§ **EXERCISE AIM**: Transcribe verbatim the span of lines that opens with the line containing "Click the Exectue button" and closes with the last line of the data below.

§ **Saved data entries**:
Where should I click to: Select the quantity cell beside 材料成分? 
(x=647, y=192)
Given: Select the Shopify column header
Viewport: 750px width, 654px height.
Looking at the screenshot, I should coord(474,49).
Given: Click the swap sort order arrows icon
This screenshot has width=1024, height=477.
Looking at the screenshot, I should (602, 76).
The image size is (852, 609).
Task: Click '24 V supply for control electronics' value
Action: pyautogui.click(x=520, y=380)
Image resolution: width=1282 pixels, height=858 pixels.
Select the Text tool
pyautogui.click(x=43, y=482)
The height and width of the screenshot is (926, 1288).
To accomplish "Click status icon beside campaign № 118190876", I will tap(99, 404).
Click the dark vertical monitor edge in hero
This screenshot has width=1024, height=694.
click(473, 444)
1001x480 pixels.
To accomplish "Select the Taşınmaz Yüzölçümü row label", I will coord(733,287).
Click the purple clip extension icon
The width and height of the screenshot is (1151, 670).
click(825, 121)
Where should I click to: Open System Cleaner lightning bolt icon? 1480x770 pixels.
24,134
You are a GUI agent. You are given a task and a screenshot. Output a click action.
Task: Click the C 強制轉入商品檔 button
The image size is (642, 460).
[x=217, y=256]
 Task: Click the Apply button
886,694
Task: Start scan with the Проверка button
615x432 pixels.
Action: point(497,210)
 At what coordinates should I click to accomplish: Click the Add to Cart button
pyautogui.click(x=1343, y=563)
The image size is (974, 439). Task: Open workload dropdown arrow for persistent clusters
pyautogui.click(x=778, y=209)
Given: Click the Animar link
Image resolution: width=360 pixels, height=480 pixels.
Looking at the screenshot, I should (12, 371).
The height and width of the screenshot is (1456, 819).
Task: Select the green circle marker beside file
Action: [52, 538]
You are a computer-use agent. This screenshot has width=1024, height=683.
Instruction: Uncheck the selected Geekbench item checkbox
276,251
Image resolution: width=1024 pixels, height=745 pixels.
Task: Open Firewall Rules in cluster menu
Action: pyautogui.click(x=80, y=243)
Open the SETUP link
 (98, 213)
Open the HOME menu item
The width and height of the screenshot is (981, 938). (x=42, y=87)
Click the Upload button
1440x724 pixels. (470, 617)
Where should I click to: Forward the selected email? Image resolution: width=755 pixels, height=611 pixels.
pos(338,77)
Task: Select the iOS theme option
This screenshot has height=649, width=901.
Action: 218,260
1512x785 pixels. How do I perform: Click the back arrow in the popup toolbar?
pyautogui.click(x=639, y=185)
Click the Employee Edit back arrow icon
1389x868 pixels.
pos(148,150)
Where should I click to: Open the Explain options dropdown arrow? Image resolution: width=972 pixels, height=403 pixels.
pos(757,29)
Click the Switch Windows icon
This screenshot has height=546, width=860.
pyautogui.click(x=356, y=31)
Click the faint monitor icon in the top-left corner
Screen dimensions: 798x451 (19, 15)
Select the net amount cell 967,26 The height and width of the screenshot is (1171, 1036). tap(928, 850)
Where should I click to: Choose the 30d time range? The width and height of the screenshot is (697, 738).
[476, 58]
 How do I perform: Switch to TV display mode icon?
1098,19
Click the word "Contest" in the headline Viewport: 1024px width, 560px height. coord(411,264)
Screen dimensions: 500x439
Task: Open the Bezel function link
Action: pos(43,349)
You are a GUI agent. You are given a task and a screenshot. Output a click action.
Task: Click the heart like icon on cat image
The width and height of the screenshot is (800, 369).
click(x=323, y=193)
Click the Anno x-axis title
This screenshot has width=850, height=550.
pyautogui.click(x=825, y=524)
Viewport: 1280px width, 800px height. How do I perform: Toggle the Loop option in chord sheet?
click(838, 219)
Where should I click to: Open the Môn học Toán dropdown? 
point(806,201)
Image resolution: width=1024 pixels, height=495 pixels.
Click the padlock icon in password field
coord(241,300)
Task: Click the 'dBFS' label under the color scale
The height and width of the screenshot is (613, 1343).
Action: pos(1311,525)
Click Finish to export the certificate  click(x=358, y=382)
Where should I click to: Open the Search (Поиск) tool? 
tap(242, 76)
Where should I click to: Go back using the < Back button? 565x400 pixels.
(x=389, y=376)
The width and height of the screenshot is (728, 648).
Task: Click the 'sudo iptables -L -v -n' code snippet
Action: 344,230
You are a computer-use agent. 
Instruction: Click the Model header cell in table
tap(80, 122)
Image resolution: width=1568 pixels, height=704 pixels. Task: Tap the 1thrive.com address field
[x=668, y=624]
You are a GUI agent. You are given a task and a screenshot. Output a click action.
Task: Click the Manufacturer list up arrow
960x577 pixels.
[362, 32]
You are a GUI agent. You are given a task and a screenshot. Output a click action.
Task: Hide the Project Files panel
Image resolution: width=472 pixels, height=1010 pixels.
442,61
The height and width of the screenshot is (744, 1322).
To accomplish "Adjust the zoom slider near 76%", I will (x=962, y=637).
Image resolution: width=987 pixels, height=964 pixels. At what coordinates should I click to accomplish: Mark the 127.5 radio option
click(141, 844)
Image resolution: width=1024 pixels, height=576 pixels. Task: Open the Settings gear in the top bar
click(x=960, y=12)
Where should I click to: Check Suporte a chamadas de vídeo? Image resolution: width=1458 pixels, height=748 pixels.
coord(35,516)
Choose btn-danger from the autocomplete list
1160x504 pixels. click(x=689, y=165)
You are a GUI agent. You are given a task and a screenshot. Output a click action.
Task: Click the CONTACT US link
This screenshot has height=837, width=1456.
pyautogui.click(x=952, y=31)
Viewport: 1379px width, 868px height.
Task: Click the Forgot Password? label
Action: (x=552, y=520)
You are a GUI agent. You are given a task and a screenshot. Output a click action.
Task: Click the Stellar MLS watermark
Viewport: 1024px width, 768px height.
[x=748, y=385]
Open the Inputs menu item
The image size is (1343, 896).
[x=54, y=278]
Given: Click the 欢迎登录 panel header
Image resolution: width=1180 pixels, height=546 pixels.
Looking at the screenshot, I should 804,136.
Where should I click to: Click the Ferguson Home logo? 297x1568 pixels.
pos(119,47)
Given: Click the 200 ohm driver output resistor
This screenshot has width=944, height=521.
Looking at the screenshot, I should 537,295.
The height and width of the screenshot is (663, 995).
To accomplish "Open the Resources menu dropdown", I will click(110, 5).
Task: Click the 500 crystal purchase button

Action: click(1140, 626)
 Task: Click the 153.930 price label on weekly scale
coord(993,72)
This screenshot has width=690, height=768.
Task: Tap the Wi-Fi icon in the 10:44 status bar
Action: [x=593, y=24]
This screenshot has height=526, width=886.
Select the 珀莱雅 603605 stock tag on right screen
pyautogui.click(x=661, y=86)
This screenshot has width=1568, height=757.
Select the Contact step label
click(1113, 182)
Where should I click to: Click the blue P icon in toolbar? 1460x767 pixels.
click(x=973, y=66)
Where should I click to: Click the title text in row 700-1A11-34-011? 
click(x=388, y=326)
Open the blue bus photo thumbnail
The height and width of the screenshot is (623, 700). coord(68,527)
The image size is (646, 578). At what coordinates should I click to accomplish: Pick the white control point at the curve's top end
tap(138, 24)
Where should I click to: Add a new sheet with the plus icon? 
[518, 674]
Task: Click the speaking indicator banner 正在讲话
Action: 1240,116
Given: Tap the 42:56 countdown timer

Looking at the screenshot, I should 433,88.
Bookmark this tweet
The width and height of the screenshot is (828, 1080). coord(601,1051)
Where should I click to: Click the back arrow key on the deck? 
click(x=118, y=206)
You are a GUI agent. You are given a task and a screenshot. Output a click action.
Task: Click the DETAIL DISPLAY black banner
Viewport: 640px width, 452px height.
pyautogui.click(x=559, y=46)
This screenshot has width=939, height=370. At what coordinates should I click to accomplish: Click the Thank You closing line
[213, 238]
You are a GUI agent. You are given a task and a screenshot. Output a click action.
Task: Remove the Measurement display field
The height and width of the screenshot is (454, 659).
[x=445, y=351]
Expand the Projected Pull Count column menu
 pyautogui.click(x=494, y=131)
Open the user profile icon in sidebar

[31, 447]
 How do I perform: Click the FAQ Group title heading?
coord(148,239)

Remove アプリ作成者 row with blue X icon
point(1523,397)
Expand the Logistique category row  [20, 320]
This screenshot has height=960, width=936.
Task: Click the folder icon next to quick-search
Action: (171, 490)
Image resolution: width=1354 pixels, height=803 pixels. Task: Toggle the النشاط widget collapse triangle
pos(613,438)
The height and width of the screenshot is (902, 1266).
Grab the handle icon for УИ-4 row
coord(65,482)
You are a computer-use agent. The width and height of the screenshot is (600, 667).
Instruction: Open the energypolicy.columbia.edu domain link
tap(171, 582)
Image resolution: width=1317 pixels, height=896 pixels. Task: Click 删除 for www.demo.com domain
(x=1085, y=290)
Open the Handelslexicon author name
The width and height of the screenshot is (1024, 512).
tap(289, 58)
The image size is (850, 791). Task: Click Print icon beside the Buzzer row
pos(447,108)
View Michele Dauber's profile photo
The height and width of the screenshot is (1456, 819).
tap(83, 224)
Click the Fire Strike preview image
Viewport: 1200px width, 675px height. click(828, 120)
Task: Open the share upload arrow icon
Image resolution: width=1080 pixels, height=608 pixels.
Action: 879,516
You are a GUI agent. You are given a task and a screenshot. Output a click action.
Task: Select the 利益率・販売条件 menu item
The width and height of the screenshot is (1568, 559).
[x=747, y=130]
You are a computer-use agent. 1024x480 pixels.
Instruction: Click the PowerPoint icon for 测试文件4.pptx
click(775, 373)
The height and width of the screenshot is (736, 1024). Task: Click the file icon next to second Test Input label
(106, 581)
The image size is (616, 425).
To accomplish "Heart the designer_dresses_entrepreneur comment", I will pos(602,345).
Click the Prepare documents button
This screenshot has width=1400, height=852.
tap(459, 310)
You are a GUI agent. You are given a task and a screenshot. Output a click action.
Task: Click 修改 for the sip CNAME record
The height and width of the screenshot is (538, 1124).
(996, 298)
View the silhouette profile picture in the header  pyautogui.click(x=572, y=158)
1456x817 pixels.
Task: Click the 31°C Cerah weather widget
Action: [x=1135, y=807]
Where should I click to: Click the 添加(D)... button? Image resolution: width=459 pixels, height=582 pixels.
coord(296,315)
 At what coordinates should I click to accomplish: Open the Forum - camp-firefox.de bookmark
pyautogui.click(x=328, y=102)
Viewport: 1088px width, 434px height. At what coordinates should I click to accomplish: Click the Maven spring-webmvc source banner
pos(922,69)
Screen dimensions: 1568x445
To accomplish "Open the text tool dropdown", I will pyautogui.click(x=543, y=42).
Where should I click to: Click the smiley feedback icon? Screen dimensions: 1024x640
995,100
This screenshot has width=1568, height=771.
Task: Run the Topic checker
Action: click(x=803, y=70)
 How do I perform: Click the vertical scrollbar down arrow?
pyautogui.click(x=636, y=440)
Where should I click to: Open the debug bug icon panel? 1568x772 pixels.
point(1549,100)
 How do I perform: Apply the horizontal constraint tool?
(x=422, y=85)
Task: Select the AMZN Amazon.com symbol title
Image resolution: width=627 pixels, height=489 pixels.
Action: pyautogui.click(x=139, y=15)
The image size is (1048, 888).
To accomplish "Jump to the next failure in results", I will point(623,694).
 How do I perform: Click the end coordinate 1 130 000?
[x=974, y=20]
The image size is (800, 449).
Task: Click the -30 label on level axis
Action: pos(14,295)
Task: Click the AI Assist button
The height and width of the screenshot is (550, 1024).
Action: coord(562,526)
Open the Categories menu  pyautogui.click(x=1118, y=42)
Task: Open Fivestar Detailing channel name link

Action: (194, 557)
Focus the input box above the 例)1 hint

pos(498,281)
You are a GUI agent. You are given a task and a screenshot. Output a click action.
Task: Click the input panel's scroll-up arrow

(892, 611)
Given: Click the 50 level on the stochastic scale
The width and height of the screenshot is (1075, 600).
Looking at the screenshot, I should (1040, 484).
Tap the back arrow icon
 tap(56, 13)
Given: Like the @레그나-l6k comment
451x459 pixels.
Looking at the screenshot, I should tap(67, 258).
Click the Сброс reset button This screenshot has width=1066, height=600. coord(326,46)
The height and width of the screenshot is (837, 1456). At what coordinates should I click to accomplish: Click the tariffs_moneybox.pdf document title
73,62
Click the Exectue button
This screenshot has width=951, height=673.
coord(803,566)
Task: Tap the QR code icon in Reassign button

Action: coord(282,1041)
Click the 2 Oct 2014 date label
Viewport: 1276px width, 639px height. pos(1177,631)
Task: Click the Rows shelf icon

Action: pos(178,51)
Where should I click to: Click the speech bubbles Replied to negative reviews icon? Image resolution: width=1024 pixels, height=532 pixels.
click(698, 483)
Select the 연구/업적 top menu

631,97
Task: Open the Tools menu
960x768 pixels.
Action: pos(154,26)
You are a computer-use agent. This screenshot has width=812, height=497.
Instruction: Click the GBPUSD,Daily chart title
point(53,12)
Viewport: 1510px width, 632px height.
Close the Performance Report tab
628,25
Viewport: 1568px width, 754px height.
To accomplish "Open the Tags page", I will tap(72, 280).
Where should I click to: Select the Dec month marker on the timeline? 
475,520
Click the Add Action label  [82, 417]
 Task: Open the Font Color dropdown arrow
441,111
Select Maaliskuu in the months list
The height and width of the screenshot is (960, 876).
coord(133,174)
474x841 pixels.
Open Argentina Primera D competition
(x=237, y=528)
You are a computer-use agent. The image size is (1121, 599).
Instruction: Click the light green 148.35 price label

§ **EXPECTED OUTPUT**:
Click the Exectue button
This screenshot has width=951, height=673.
coord(803,566)
Task: Tap the QR code icon in Reassign button

Action: coord(282,1041)
Click the 2 Oct 2014 date label
Viewport: 1276px width, 639px height. pos(1177,631)
Task: Click the Rows shelf icon

Action: pos(178,51)
Where should I click to: Click the speech bubbles Replied to negative reviews icon? Image resolution: width=1024 pixels, height=532 pixels.
click(698, 483)
Select the 연구/업적 top menu

631,97
Task: Open the Tools menu
960x768 pixels.
Action: pos(154,26)
You are a computer-use agent. This screenshot has width=812, height=497.
Instruction: Click the GBPUSD,Daily chart title
point(53,12)
Viewport: 1510px width, 632px height.
Close the Performance Report tab
628,25
Viewport: 1568px width, 754px height.
To accomplish "Open the Tags page", I will tap(72, 280).
Where should I click to: Select the Dec month marker on the timeline? 
475,520
Click the Add Action label  [82, 417]
 Task: Open the Font Color dropdown arrow
441,111
Select Maaliskuu in the months list
The height and width of the screenshot is (960, 876).
coord(133,174)
474x841 pixels.
Open Argentina Primera D competition
(x=237, y=528)
You are a computer-use agent. The image size is (1121, 599).
Instruction: Click the light green 148.35 price label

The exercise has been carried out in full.